Leon Wyczółkowski (Polish: [vɨtʂuwˈkɔfskʲi]; 11 April 1852 – 27 December 1936) was one of the leading painters of the Young Poland movement, as well as the principal representative of Polish Realism in art of the Interbellum. In 1895-1911 he served as professor of the Jan Matejko Academy of Fine Arts (ASP) in Kraków, and from 1934, ASP in Warsaw. He was a founding member of the Society of Polish Artists "Sztuka" (Art, 1897).

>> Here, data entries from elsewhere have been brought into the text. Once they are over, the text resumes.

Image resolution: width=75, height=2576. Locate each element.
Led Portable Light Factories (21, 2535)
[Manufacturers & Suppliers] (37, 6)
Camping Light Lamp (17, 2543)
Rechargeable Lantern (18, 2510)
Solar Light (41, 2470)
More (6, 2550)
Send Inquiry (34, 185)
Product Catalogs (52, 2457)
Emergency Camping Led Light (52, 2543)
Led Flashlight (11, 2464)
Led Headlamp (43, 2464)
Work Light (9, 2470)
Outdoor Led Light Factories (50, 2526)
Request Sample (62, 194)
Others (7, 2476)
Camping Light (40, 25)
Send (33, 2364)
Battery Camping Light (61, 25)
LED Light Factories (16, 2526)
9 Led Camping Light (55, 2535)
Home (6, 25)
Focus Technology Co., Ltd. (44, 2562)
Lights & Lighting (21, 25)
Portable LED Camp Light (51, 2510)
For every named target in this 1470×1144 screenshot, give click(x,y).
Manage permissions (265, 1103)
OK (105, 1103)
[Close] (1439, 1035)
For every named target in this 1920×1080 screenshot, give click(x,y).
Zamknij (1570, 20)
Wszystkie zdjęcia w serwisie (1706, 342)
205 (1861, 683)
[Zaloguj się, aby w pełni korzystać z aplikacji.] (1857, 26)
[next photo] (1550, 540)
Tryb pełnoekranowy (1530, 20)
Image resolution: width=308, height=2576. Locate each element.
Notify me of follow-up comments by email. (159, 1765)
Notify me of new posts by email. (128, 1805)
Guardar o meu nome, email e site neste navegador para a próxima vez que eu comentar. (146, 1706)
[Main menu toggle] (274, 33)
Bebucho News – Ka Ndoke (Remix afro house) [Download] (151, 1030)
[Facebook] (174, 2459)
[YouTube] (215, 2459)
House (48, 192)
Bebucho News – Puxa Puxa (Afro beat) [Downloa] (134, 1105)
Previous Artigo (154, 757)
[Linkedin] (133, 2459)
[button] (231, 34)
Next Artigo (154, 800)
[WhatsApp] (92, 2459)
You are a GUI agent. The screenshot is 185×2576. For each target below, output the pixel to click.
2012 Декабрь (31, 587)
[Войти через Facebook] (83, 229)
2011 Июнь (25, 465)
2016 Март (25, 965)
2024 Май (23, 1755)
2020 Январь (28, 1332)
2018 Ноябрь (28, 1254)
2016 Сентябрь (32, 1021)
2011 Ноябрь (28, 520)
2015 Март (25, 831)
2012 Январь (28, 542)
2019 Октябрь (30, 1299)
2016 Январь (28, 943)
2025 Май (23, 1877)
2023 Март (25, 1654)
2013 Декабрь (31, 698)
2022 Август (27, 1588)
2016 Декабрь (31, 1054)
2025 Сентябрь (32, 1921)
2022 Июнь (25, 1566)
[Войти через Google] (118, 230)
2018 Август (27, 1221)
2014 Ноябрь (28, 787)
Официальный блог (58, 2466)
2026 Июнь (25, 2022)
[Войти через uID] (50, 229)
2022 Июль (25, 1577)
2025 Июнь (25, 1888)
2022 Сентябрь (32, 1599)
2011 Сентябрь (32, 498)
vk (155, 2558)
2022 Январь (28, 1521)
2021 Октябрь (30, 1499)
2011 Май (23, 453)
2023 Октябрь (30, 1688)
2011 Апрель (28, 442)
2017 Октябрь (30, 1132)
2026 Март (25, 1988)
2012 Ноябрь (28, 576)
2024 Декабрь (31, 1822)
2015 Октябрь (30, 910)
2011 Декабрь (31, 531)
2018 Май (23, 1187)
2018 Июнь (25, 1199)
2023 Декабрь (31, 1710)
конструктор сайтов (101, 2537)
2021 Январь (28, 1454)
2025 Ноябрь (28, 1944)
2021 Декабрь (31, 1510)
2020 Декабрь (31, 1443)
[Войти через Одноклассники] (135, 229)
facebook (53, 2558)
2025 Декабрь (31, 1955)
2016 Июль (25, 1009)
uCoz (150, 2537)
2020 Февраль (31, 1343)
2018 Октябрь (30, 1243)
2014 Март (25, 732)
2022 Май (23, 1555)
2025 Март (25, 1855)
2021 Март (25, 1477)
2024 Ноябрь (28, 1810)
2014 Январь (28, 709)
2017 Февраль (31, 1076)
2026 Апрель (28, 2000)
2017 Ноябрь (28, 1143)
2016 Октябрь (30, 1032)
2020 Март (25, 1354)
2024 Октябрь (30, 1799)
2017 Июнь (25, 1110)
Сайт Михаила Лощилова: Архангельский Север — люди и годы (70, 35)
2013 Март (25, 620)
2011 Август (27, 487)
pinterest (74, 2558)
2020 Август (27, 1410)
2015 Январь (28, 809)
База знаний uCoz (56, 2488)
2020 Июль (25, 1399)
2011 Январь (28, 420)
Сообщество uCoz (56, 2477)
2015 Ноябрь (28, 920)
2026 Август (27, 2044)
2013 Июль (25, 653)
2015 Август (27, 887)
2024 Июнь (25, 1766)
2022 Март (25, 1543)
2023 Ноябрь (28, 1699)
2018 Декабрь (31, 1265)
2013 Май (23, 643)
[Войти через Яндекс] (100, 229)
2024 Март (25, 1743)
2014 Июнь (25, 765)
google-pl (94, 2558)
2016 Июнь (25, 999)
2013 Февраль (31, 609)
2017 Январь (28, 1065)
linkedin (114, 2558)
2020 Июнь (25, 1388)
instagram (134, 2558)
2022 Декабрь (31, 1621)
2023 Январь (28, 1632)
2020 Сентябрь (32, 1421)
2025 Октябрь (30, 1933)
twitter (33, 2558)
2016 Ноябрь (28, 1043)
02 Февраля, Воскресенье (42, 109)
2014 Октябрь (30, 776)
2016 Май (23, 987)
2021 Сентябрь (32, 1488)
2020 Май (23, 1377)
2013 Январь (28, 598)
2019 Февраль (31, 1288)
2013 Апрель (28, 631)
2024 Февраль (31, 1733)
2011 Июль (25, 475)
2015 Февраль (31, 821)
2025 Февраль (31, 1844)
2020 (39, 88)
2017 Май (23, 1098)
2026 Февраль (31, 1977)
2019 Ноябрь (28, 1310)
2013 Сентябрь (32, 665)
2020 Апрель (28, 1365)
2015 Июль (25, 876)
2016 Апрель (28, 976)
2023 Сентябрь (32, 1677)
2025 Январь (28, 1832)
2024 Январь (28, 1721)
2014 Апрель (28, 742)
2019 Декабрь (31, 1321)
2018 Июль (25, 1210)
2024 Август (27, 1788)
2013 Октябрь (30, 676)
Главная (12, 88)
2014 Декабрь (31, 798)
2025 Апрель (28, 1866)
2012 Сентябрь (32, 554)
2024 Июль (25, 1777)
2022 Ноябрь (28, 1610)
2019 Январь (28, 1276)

Wyczółkowski was born in Huta Miastowska near Garwolin. At first, in his artistic experience he aimed at devoting himself to the genre of historical painting with documentary realism in the detail. After his trip to Paris though, he changed his focus and began implementing solutions typical of the French Impressionism. He painted dramatic landscapes, nudes and pastoral scenes with impasto and impressionist lighting effects (e.g., "Paddling Fishermen"). For a short while he underwent the influence of Symbolism (e.g., "Fossilized Druid"), and around 1900 darkened his palette. His work is characterized by a richness of form and complex technical means. Thanks to a friendship with Feliks Manggha Jasieński, he expanded his interests to include oriental scenes as well. Wyczółkowski was a master of flower arrangements and still life. He portrayed almost the entire art world of Kraków.
Wyczółkowski died 1936 in Warsaw. After the war, on the anniversary of his birthday (11 April 1946), the District Museum in Bydgoszcz took up his name in recognition of his outstanding achievements. His widow donated to the Museum many of his paintings, drawings and a lot of personal memorabilia, including studio equipment. The collection, organized into a new department, consists of over 700 works of Leon Wyczółkowski. His most representative impressionist paintings can be found at the National Museum, Kraków and at the National Museum, Warsaw.